Há muitas coisas que eu gostaria de fazer, e fico tranquilo em pensar que tenho tempo para realizar parte deles, e também com o fato de que a atividade de orientação permite que muitas vezes o pesquisador realize projetos idealizados por meio de seus orientandos, seja sugerindo a eles esses projetos, seja porque eles simplesmente aparecem a você com ideias e propostas de pesquisa muito próximas daquelas que você já pensou mas ainda não teve tempo de realizar. Uma outra forma de realizar, por terceiros, essa ideias ainda não realizadas é o trabalho coletivo da academia, aspecto que tenho considerado cada vez mais importante: participar de congressos, compor bancas de defesa, assistir à apresentação de pesquisas de colegas, enfim, poder conhecer projetos já em andamento, que você gostaria de ter realizado, tendo já pensado neles ou não. Essa dimensão coletiva do trabalho científico precisa ser retomada e valorizada, e isso exige tanto um esforço político-institucional de resistir aos incentivos ao produtivismo individual e competitivo, quanto abrir mão da inevitável vaidade que todos nós, intelectuais, temos em maior ou menor medida.
Ainda assim, devo dizer que há sim um projeto que ainda quero realizar. Gostaria muito de fazer um documentário. Gosto muito desse tipo de cinema, e acho que pode ser um trabalho e uma linguagem muito próximas do trabalho e da linguagem acadêmica das ciências sociais. A antropologia já trabalha mais próxima desse diálogo. Creio que muitos dos resultados dos meus projetos de pesquisa poderiam ser igualmente bem registrados na forma de um filme documental: as elites judiciais, as profissões jurídicas, o acesso à justiça, o funcionamento da justiça criminal. Acho, por exemplo, que os documentários da cineasta Maria Augusta Ramos (“Justiça”, “Juízo”), que tratam de muitos desses temas, são tão valiosos e importantes para meu campo de estudos quanto os estudos dos principais juristas e cientistas sociais que escrevem sobre os mesmos temas.
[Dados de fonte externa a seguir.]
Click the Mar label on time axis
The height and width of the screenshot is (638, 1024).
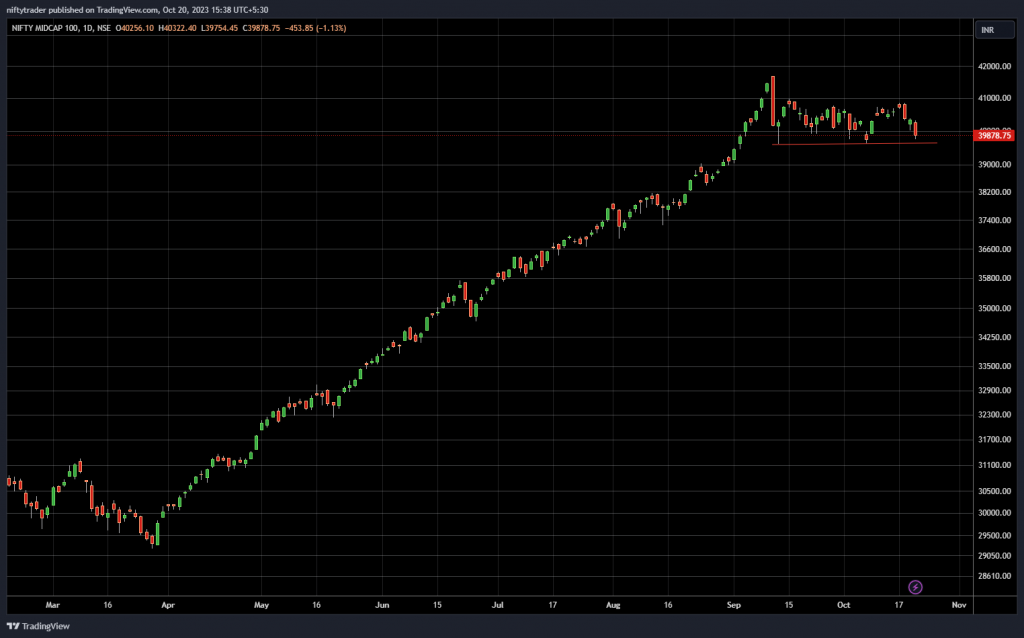(53, 605)
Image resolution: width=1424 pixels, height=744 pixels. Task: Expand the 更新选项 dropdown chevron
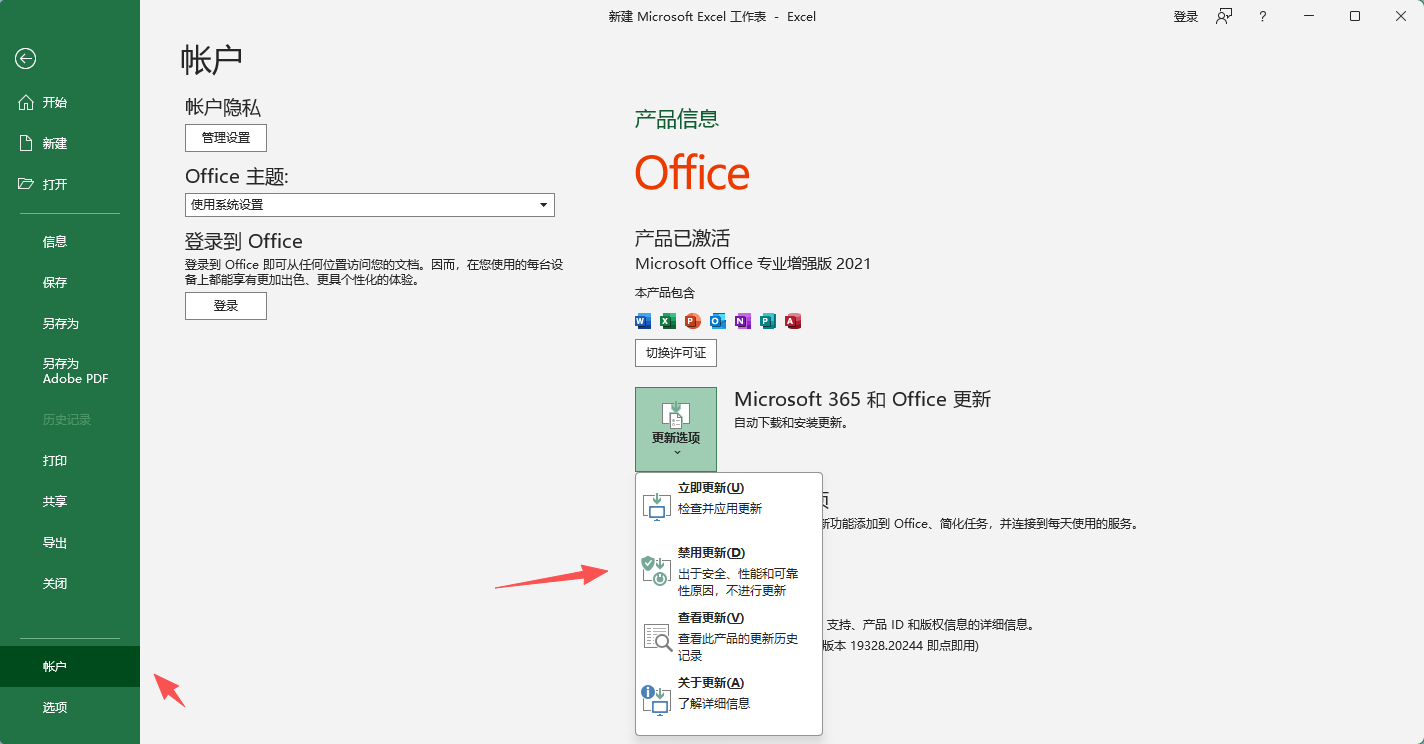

Por fim, não consigo imaginar um livro que gostaria de ler mas que ainda não existe. Sei que há muitos temas, questões e perspectivas sobre velhos temas e questões ainda pouco explorados. Mas acho que o bonito da produção científica e literária é o encantamento que acontece quando, como leitores, nos deparamos com um livro ou um artigo que nos revela algo surpreendente, algo que não imaginávamos, ou mesmo algo que suspeitávamos, mas ainda não tínhamos encontrado em forma de registro formal.